A CHRISTMAS REMINDER

     Today is Christmas and as we spend time with our families and enjoy our gifts, let us keep in mind what Christmas is all about. Christmas is not really about the gifts that we recieve or the best parties of the season or even the great places we can visit. I believe Christmas is about how much we can give of ourselves, how much we can enjoy and be thankful that we can be with our families and how far we can go in planning how well we're going to do the following year to make our lives and the lives of our loved ones a better one.

      Just yesterday I had to be reminded of what Christmas is really about. Even though my holidays were always filled with joy, laughter, family and many, many presents, I was missing out on a important meaning of this season. Every year I planned for yet a better Christmas to an almost perfect one with much to drink, eat and much more presents. To my surprise, every year got a little less abundant and less happier.I wasn't in the Christmas spirit as I always was, I didn't want to visit family anymore,  I even came to the point that in the past few years, I've found myself struggling to buy my children gifts for the holidays.

        All that have read my other posts know that this past year has been a transformational one for me. I have known so many new things that I never thought would ever evolve in my persona. As these holidays approached, I was stressing the fact that I didnt know how I was going to come up with money to buy my children the gifts that they deserve; realize how many times we find ourselves doubting our own strengths and forgetting that we are children of the most high God and nothing is impossible if we truly believe that everything in life is possible. And as I thought about the negativity of things, I subconsciously started fighting with my conscious and prayed and reassured myself that something great was happen even if I didnt have any money to buy gifts and that my children will understand. Amazingly, both things happened!

         I woke up early yesterday morning, got some choirs done, went to pick up my son who was coming home for the holidays from college at the Orient point ferry, came home and cooked enough food to feed an army and by the time it was 2pm, I had everything I had planned done. 

         Miraculously, my husband came home about 2:30 pm with great news. He was given a bonus from his job that enabled us to buy gifts for all my 5 children including my 3 grand daughters, one of my husband's friend and my daughters' friend which I consider like my own.
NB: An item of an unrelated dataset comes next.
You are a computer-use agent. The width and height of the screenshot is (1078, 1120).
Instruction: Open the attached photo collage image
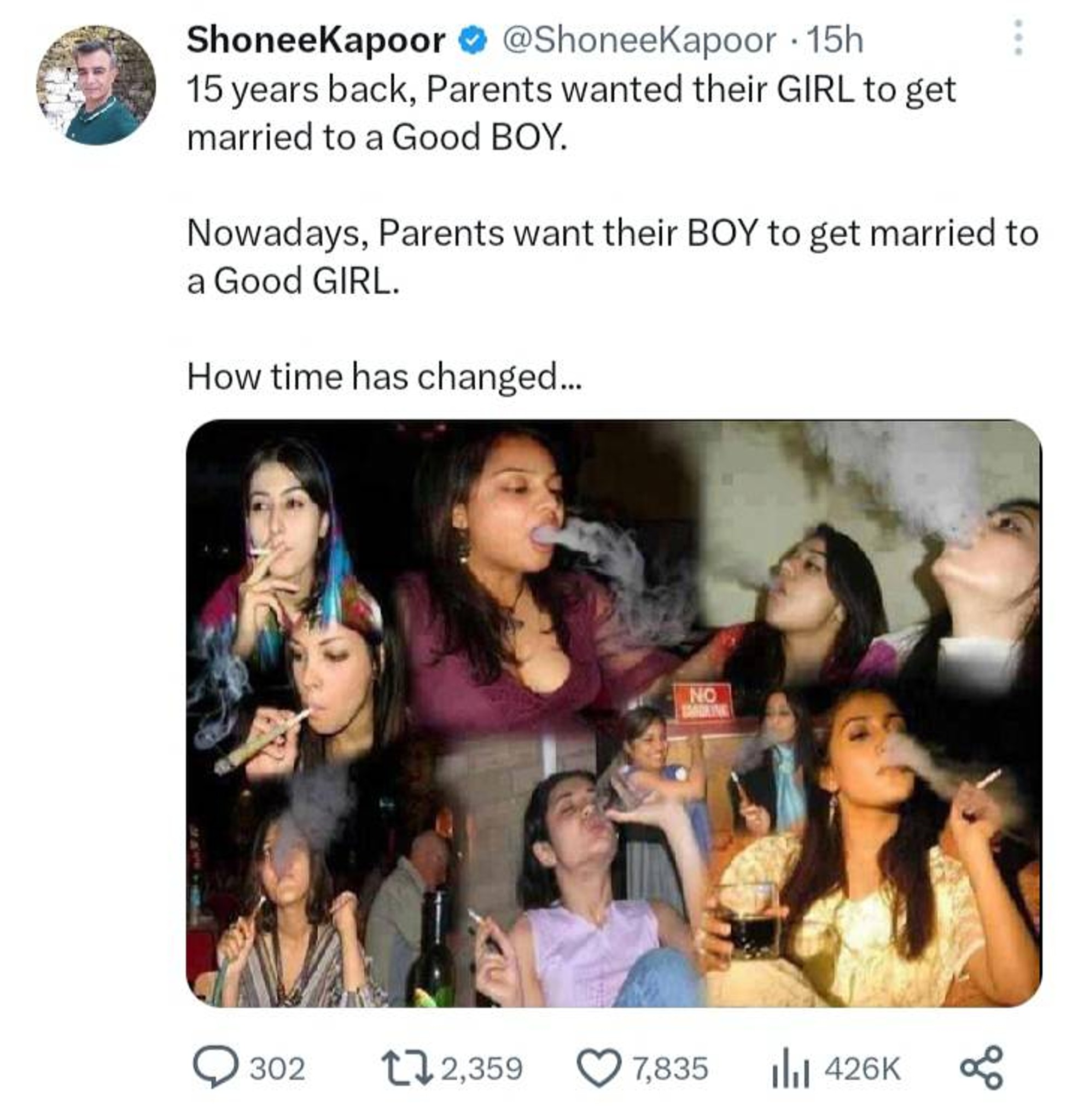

         Observe how I too, still am not fully aware on what the true meaning of Christmas is, well I do know but I think I need to be reminded so I can instill that truth in my thoughts and beliefs. As I sat with Emma on my lap (my youngest grand daughter) and helped her unwrap her gifts, I recieved a text. Anthony Robbins tweeted "The best present of any Christmas is the gift of being with those you love! Hope you are sharing that gift today!" And surely and much blessed, I was. Writing this gives me goose bumps.

          I didnt realize that giving the gift to my children that I am always there for them is the best gift ever. I would not know what I would have done on Christmas days had I not had my mom around to cook for us or just be there in a warm and loving enviroment and I'm sure my children feel the same. I'm sure that my children will give up any gift if they had to choose them over me. Thankyou God, for making my life completely family happy!

         Even though next Christmas is another year away, let us continue to believe in the true meaning of Christmas. As we are reminded that Christ was born on this day, let us be born again too, not in religious ways if you chose not to but in ways to make our lives more fullfilled.  Let's make our lives more whole, more peaceful, enabling us to live our passions, live our most highest potential. Let us go on a journey in which we will commit ourselves that when the ending of next year comes, we can look back and truly say, "I've made a change in my life for the better and I have made a difference in a person's life or people's lives." Wouldn't that be a great satisfaction and achievement?!!


            I believe that if we can make a difference in  person's life, we are unconsciously making ours much better in ways that we've always dreamed of. I am committing myself that for next Thanksgiving, I will volunteer in a soup kitchen or anything similar to help feed the less fortunate. Next Christmas, instead of buying gifts and cooking for my family, I will invite less fortunate families to my home and cook for them and buy them gifts. I've already told my children about my plans and they are happy to help my plans become a success.

           Please feel free to to share any plans to make our world a better one. See you soon in a more fullfilled, abundant and different world.
                        
                      Marilu Nunez

         

Saturday, December 19, 2009

THE IMPORTANCE OF BEING THANKFUL

                          Why should I be thankful?


      That was a question I asked myself so many times but didn't think it was important as long as I got what I wanted from the people who surround me and I did what was right. My children were taken care of and I tried to implement the strict rules my parents implemented on me. My house was clean and always decorated beautifully for every occasion and every holiday and my husband's only worry was to go to work because I made sure he did not have to worry about paying bills, or cooking, or having to worry about looking in the closet and not finding clean clothes for the next day of work because I made sure that everything was done accordingly.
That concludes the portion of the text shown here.